We went to Ikebukuro, a place two stops north of us which is my favourite place to go shopping. There's a massive shopping centre called Sunshine City with loads of clothes shops, restaurants, a planetarium, an aquarium, a viewing deck and, our destination today; Namco Namjatown.

Namjatown is is a bit like a theme park but more focused on the themes than on rides. It has different areas, there's a scary bit where you hunt for ghosts, a bit with loads of fortune telling machines that I mistook for purikura booths. But what drew us to Namjatown were the gyoza and ice cream areas.


First we went to the gyoza area. If you don't already know, gyoza are dumplings and really really tasty. In the gyoza area it was made to look like a market with stalls selling different types of gyoza. Each with huge queues and baffling menus. I ended up with some pretty standard but very tasty gyoza.

 

Then we moved from gyoza to ice cream. The ice cream area also had lots of stalls but in the centre of it was an ice cream shop which was fascinating. I'd never seen (or heard) of such bizarre flavours. I wanted to try them all but I didn't want a whole tub so I didn't get to taste any really weird ones. Here's some of the weirdest:

  • Potato
  • Cream cheese
  • Squid ink
  • Seaweed
  • Shark's fin
  • Shark's fin and noodle
  • Garlic - 'Dracula'
  • Garlic and mint - 'Cool Dracula'
  • Fried noodle
  • Caviare
  • Silk
  • Viper
  • Charcoal
  • Chicken
  • Miso
  • Wasabi
  • Chips
  • Tomato
  • Sweet potato
  • Egg
  • Whisky
  • Brandy
  • Sake
  • Beer
  • Hot Spring (???)
Seriously baffling flavours. We didn't buy any of the weird ones because you had to buy a whole (but small) tub of it when all we wanted was a little taste and we had no way to get them home without them melting. Most of them were 350-450yen (£2.70-3.40) but some like the caviare and the viper were 1050yen (£8)! Instead we bought a tub each to eat at the time - I chose matcha and tiramasu flavours (they love tiramasu here) and Nicole bought black sesame and yuzu (according to wikipedia it's some sort of Asian citrus fruit). Yum yum yum.

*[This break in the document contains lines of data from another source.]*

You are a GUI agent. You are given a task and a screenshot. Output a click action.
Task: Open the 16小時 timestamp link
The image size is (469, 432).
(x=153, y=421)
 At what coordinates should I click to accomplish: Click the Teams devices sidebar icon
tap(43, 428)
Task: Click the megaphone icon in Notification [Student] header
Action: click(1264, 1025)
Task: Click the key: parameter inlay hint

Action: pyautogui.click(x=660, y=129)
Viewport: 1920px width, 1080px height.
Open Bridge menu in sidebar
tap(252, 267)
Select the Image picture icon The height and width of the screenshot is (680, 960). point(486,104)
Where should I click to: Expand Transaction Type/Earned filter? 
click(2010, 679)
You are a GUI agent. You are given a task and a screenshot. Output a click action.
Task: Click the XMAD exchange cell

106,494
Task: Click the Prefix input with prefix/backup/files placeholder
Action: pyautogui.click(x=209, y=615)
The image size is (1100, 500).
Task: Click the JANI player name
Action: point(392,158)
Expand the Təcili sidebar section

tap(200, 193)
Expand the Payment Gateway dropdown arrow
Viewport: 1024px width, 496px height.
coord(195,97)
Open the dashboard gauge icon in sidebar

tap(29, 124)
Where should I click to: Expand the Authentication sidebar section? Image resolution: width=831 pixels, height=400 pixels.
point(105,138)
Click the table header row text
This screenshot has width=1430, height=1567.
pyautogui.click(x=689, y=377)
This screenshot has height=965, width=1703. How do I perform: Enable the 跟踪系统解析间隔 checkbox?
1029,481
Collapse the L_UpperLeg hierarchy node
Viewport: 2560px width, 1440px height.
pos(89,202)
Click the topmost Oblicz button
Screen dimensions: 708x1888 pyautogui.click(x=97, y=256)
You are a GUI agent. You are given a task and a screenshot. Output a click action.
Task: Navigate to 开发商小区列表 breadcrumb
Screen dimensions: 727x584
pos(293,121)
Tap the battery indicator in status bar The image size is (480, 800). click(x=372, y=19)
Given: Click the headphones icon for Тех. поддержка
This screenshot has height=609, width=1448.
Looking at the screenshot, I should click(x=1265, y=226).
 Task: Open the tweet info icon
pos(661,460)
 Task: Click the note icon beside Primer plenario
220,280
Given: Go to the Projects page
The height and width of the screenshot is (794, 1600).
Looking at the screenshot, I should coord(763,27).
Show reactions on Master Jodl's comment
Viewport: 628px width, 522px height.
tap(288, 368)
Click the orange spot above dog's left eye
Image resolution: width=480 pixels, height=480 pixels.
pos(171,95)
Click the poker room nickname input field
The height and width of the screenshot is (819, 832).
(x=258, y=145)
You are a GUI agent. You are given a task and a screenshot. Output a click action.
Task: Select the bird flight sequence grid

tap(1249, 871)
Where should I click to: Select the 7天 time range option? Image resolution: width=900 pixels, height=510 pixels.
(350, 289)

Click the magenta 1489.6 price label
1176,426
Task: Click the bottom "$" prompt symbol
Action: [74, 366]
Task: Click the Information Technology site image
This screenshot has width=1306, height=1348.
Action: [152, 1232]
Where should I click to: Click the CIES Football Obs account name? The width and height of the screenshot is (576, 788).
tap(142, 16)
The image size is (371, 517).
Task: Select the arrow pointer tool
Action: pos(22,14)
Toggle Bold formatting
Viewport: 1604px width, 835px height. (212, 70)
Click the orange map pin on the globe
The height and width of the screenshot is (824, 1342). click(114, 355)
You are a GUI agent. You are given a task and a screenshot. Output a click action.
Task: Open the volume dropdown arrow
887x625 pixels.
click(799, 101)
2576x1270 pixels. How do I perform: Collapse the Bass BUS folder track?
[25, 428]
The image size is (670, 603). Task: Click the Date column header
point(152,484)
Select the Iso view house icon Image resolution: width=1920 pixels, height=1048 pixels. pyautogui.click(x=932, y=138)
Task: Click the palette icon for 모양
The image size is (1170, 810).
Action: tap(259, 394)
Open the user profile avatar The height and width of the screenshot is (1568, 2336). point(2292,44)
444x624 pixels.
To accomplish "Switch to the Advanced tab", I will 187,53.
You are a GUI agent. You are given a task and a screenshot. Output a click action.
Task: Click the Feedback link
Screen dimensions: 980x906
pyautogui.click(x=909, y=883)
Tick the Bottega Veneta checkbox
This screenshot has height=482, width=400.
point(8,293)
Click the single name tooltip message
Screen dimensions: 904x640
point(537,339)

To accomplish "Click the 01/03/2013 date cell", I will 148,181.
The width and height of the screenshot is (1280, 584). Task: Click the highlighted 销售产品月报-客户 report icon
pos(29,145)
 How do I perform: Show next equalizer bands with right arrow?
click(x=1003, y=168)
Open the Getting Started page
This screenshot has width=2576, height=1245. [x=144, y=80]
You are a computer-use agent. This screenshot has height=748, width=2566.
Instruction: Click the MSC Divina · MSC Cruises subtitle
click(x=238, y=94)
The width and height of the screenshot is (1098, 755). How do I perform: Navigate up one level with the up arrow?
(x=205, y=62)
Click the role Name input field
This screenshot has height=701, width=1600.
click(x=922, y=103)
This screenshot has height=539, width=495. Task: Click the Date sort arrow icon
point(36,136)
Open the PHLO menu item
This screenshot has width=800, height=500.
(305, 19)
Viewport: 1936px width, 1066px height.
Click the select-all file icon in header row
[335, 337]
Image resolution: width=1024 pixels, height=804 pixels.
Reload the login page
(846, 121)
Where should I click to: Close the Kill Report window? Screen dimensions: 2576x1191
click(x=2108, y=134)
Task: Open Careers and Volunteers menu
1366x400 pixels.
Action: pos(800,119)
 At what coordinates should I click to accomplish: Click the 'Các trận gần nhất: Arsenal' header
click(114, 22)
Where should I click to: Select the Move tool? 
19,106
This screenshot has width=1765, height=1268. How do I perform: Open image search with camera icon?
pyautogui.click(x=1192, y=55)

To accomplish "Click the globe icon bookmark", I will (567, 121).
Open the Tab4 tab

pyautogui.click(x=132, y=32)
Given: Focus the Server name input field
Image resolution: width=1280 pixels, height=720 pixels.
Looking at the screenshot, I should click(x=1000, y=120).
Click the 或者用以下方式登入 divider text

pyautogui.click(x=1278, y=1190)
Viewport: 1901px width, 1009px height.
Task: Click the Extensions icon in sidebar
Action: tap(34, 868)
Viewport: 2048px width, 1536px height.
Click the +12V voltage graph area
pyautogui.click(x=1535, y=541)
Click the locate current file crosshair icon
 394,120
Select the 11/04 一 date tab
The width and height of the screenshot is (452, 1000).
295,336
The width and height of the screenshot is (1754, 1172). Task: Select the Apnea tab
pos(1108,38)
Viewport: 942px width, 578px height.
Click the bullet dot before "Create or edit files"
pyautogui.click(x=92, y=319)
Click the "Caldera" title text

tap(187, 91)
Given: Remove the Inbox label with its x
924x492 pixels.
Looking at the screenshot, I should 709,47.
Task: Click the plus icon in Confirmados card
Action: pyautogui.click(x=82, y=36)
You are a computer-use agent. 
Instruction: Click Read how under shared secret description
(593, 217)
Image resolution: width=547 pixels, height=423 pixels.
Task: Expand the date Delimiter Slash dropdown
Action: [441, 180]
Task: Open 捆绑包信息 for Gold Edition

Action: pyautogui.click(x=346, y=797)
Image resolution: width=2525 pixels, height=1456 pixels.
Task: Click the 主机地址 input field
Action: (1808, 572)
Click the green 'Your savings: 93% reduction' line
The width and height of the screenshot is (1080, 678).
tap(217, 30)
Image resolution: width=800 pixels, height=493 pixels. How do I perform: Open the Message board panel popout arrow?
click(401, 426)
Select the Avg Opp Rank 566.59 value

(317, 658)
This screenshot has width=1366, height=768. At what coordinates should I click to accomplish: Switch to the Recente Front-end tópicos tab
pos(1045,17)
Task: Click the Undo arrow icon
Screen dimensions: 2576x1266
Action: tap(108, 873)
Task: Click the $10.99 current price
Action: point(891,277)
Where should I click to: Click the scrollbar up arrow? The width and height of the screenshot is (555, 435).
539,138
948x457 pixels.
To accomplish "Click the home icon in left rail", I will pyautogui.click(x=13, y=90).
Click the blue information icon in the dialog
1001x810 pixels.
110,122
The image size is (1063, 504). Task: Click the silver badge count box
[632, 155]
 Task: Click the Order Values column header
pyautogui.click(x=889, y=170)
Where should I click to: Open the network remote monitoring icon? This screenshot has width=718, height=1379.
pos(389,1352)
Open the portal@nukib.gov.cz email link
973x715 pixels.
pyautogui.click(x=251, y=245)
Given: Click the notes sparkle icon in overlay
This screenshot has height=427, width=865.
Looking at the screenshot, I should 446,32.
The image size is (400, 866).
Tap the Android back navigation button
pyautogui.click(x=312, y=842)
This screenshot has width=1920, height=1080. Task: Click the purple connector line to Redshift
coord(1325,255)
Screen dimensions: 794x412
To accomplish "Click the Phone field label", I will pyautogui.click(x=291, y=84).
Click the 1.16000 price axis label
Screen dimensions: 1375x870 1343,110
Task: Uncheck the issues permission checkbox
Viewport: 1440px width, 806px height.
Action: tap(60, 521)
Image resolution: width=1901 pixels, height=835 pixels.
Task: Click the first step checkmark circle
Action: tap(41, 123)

While we were in Namjatown we also visited the scary part to go on a ride. We queued about 20 mins for what we thought was a haunted house ride. We got to the front of the queue we were handed a bizarre red head with a white face and weird little crab legs coming out the bottom. It's difficult to describe but it was a bizarre little thing. It was on a strap we had to put around our neck. The woman tried to explain in a little English what we were meant to do (which was kind of her) although our explanation was considerably shorter than the one she gave everyone else in Japanese. Basically there were a series of photo booths where we had out photo taken (the crab head thing activated the booth) and then we had things jump out at us, like a normal haunted house. Then we would be shown the (unflattering) photo and we'd have another photo taken and then move on. We thought we'd got the hang of it until the last booth, we sat down and when it look our photo the seat jolted down and lights flashed and there was a scary noise. Trust me, it was scary. That was then end of the experience and we were handed a copy of the last photo:


What a great photo!

So after that we tried to leave Namjatown but got horrendously lost. Here's some pretty photos I took on the way out:


Chocolate sushi

Chocolate egg.

Chocolate, white chocolate, strawberry and matcha fountains.

And that was that.

Oh, and in other news - I've discovered why the buildings around here play a noise at 4.30pm (and in summer 6.00pm) - it's to tell children it's going to get dark soon and to head home. Cute.